• _Assignment_: Reproduce every record exactly as given.

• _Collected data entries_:
┌──

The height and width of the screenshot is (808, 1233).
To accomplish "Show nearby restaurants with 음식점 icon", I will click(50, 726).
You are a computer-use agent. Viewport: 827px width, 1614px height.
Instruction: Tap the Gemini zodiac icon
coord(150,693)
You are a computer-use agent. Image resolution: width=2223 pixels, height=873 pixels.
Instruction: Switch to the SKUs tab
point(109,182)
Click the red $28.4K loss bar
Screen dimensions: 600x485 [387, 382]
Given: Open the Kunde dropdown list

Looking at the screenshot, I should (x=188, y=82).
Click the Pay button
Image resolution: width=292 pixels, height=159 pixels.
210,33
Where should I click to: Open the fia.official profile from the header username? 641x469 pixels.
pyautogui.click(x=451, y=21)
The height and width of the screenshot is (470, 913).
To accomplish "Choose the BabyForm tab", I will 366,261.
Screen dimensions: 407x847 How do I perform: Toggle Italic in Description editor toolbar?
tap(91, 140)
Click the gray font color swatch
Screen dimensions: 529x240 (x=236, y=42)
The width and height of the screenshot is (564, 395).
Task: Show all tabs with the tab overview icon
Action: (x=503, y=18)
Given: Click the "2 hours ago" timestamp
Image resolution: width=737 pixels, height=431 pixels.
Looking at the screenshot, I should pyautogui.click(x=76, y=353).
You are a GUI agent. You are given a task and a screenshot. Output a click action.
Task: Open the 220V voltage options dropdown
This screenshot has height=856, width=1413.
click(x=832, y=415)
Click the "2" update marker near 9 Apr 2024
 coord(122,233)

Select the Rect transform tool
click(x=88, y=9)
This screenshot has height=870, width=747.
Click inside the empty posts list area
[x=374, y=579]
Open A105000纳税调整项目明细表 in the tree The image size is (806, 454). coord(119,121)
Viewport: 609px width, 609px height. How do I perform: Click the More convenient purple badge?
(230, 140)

└──

• _Answer box_:
The height and width of the screenshot is (808, 1233).
To accomplish "Show nearby restaurants with 음식점 icon", I will click(50, 726).
You are a computer-use agent. Viewport: 827px width, 1614px height.
Instruction: Tap the Gemini zodiac icon
coord(150,693)
You are a computer-use agent. Image resolution: width=2223 pixels, height=873 pixels.
Instruction: Switch to the SKUs tab
point(109,182)
Click the red $28.4K loss bar
Screen dimensions: 600x485 [387, 382]
Given: Open the Kunde dropdown list

Looking at the screenshot, I should (x=188, y=82).
Click the Pay button
Image resolution: width=292 pixels, height=159 pixels.
210,33
Where should I click to: Open the fia.official profile from the header username? 641x469 pixels.
pyautogui.click(x=451, y=21)
The height and width of the screenshot is (470, 913).
To accomplish "Choose the BabyForm tab", I will 366,261.
Screen dimensions: 407x847 How do I perform: Toggle Italic in Description editor toolbar?
tap(91, 140)
Click the gray font color swatch
Screen dimensions: 529x240 (x=236, y=42)
The width and height of the screenshot is (564, 395).
Task: Show all tabs with the tab overview icon
Action: (x=503, y=18)
Given: Click the "2 hours ago" timestamp
Image resolution: width=737 pixels, height=431 pixels.
Looking at the screenshot, I should pyautogui.click(x=76, y=353).
You are a GUI agent. You are given a task and a screenshot. Output a click action.
Task: Open the 220V voltage options dropdown
This screenshot has height=856, width=1413.
click(x=832, y=415)
Click the "2" update marker near 9 Apr 2024
 coord(122,233)

Select the Rect transform tool
click(x=88, y=9)
This screenshot has height=870, width=747.
Click inside the empty posts list area
[x=374, y=579]
Open A105000纳税调整项目明细表 in the tree The image size is (806, 454). coord(119,121)
Viewport: 609px width, 609px height. How do I perform: Click the More convenient purple badge?
(230, 140)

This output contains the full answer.